Work instructions:
Arrange the lines of the listing below as a numbered list, leaving out blank lines and any pictures.

Records shown:
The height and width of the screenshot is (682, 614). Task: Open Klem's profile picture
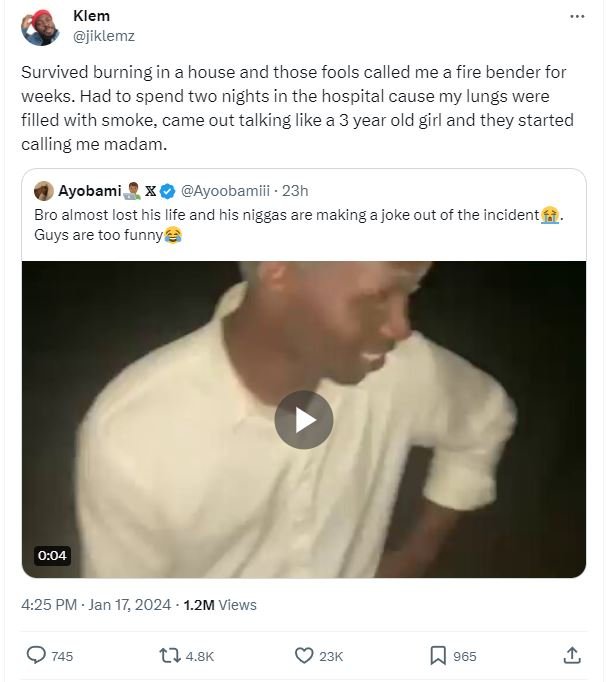(x=40, y=27)
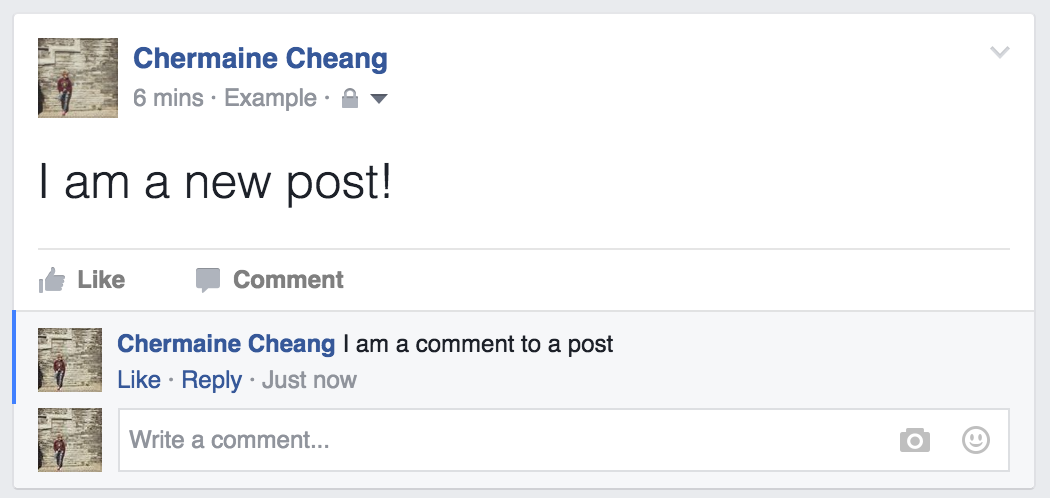Screen dimensions: 1050x498
Task: Click the lock privacy icon
Action: click(349, 99)
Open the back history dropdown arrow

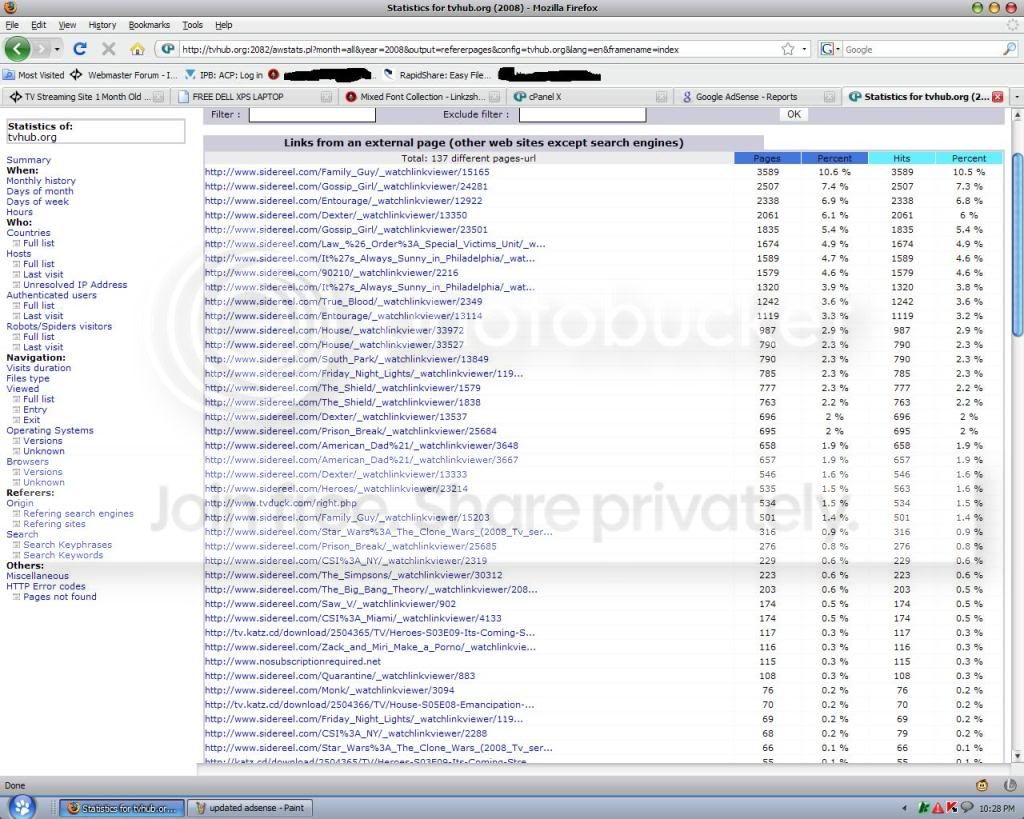click(57, 49)
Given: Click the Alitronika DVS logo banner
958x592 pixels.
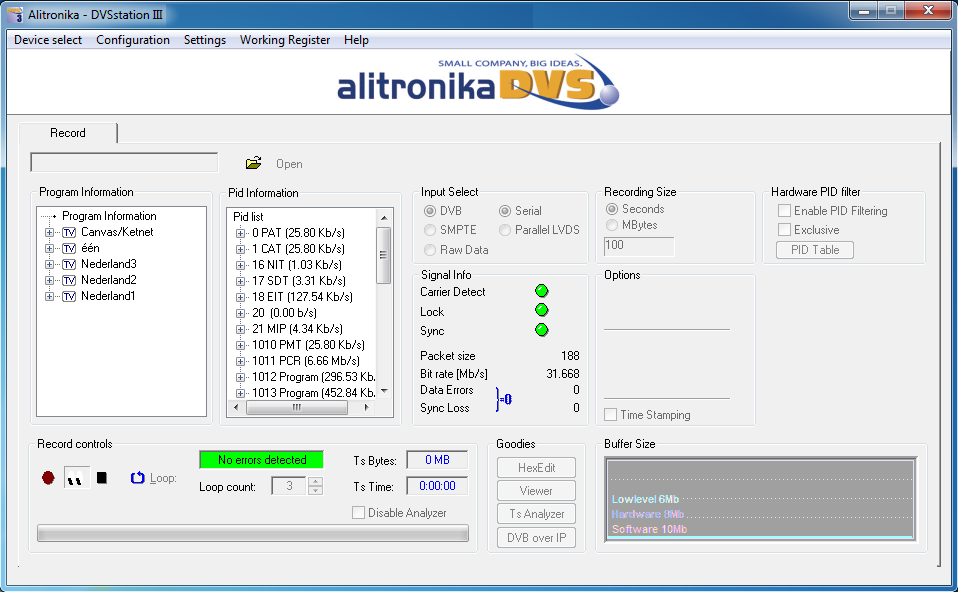Looking at the screenshot, I should (478, 82).
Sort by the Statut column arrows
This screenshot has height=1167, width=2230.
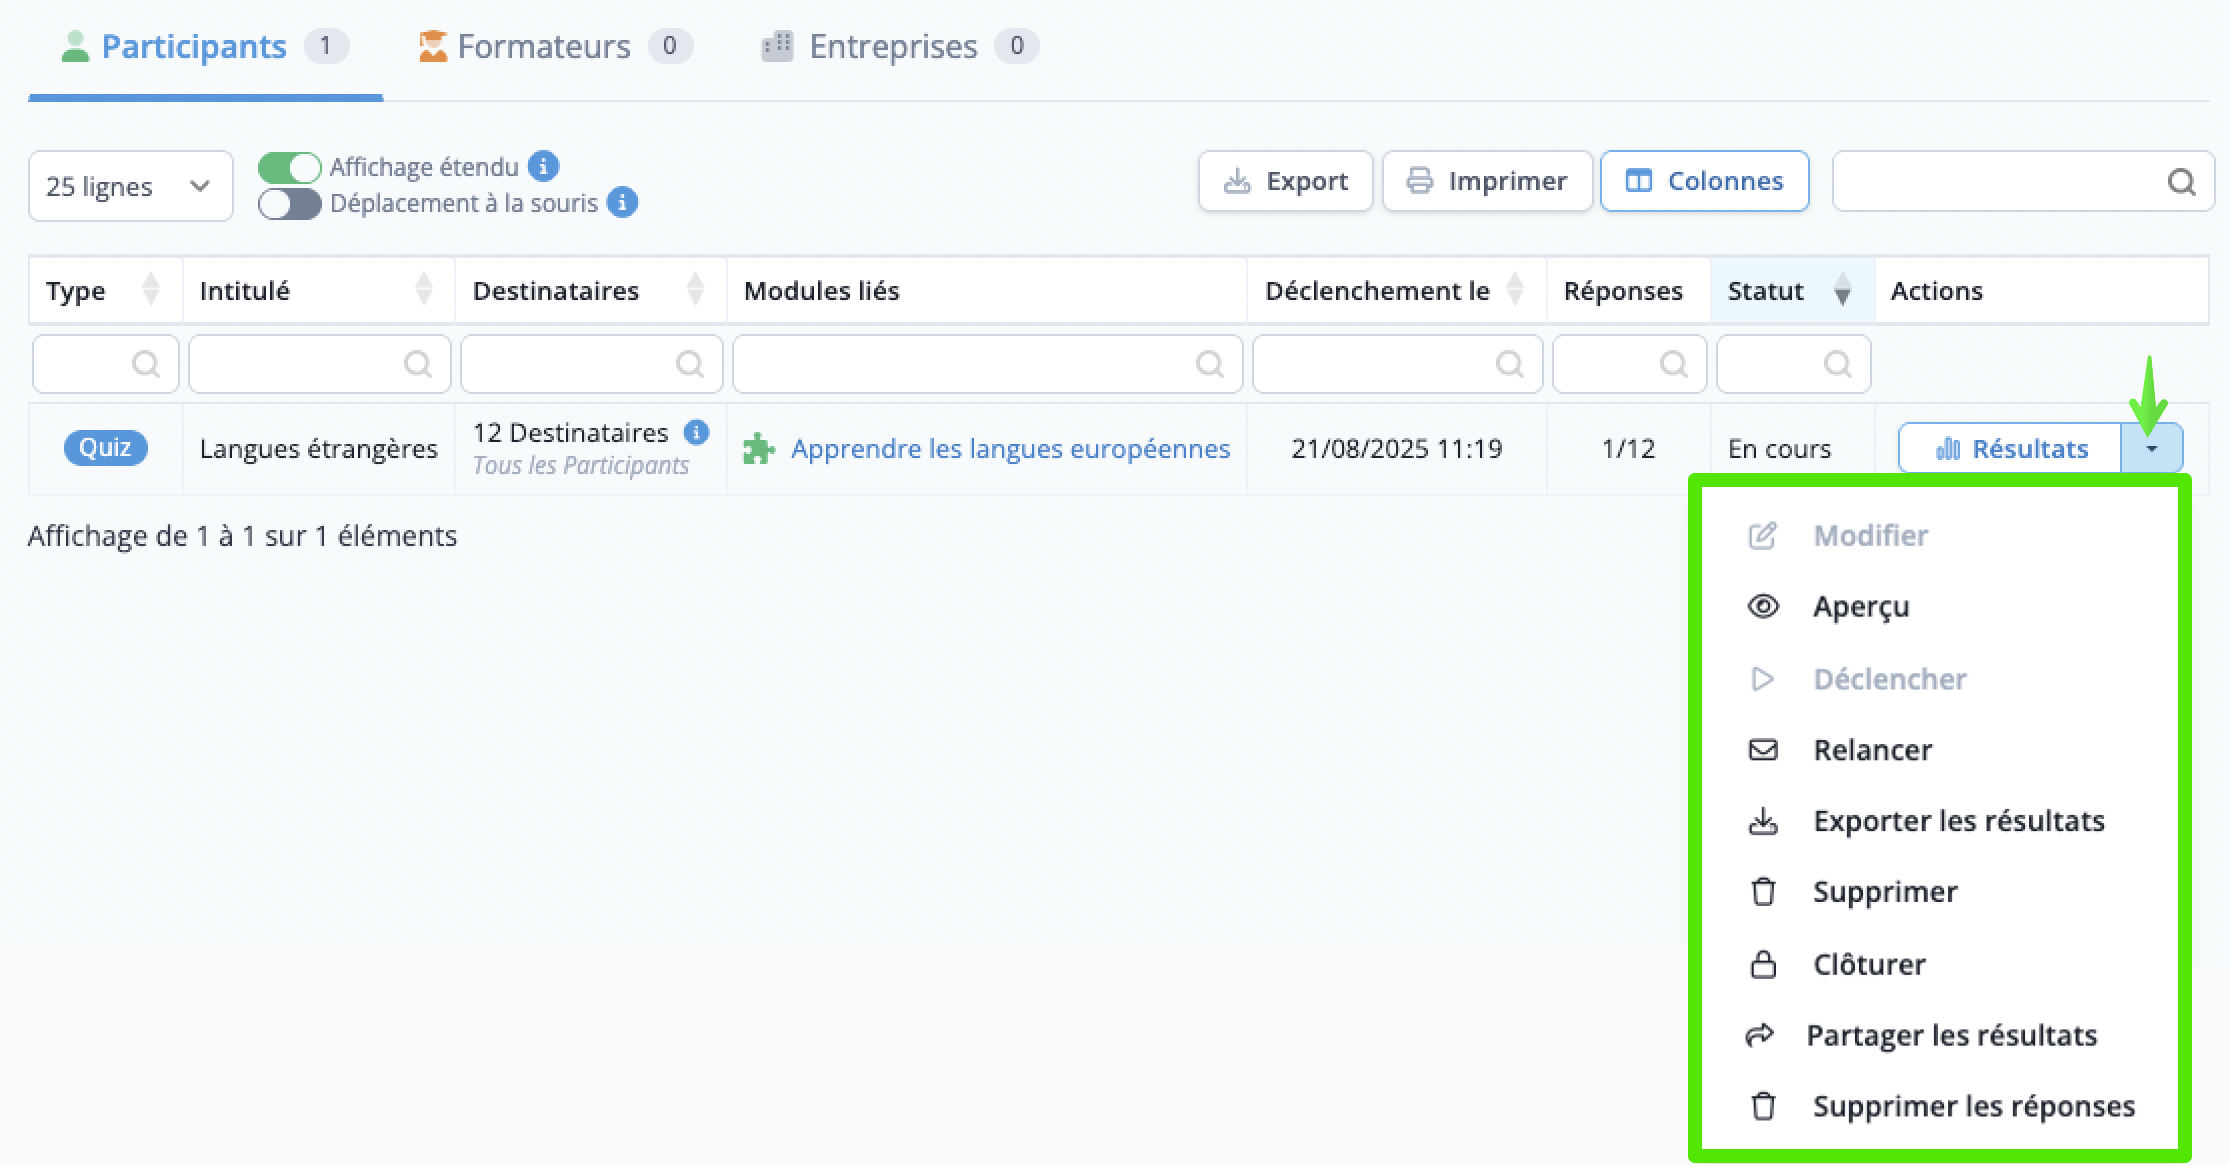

Completed exercise:
1. The height and width of the screenshot is (682, 614). Task: Open Klem's profile picture
2. (x=40, y=27)
3. Screen dimensions: 1050x498
4. Task: Click the lock privacy icon
5. Action: click(349, 99)
6. Open the back history dropdown arrow
7. click(57, 49)
8. Given: Click the Alitronika DVS logo banner
9. 958x592 pixels.
10. Looking at the screenshot, I should (478, 82).
11. Sort by the Statut column arrows
12. This screenshot has height=1167, width=2230.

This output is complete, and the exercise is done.